I started to notice this happening in my actions with Rowan. Just tiny little thoughts but if I let them get bigger – it could consume my whole life. Can I see him breathing through the monitor? I swear I will hear him crying out but nope, he’s slumbering away. Paul & I have both woke up from a nightmare that Rowan has fallen asleep somewhere in our bed but he’s actually in his own crib, safe. And just this night Paul flipped Rowan from his stomach to his back while he was sleeping…just because it left a knot in our stomach that something could happen. Most parent’s have these fears, but these instances not only trigger an emotional response, they trigger a physical response. Anytime we have these moments – it triggers the emotional and physical response from the moments we found out Cora’s heart was no longer beating. I don’t have to “imagine” that pain, I freaking know that pain. My heart races, my stomach drops and the tears come before I even fully realize I am crying. It all comes back too quickly to stop.
I mentioned to Paul the other day that I feel like I would be a different mom if Cora had lived. I feel like I would be more carefree. I know I wouldn’t have the anxiety that I have – it was not there before Cora. I feel like I could relate to mom’s who get emotional about their children’s milestones because they are growing up too quickly. I usually get this voice in my head that says “but the alternative to them not growing up is worse”. Its morbid, I know. And a totally debby downer….who wants to sit next to the sad mom making all the depressing comments :)?! I don’t actually say those things but sometimes I cannot help it when they pop up in my thoughts.

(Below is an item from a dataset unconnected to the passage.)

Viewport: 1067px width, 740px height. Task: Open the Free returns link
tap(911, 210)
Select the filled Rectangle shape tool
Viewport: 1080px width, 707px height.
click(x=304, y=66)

I think the paradox of parenting after loss is that we are experiencing extreme joys and extreme sadness at once. Rowan smiles at me when I pick him up from his crib – I can feel my heart exploding in my chest. And then I might happen to glance up at Cora’s footprints and my heart aches. Then a minute later Rowan will be giggling at me and my heart is exploding again. It is a whole lot of feelings at once. And I know they will just get more and more complicated over time.
Rowan and Cora have shown me that we do have the capacity to hold grief and happiness in our hearts simultaneously. I am not a bad mom because I still grieve for my daughter and I am not a bad mom because I find such joy in being with my son.
I want to be cautious with my words because I am so acutely aware of those around me who have lost a baby or struggling with infertility. I guess what I am trying to say in this blog is that I feel so grateful to be a mom but at times I am worn down from being a loss mom. I don’t ever want anyone to think I am not grateful for my children or the chance to be a mother so I am trying to be wise about the words I post in this blog. I always want this blog space to be a place of encouragement. But sometimes, its okay to admit when things are just hard. Or some days are a struggle. It makes all those moments on the bright side that much sweeter <3.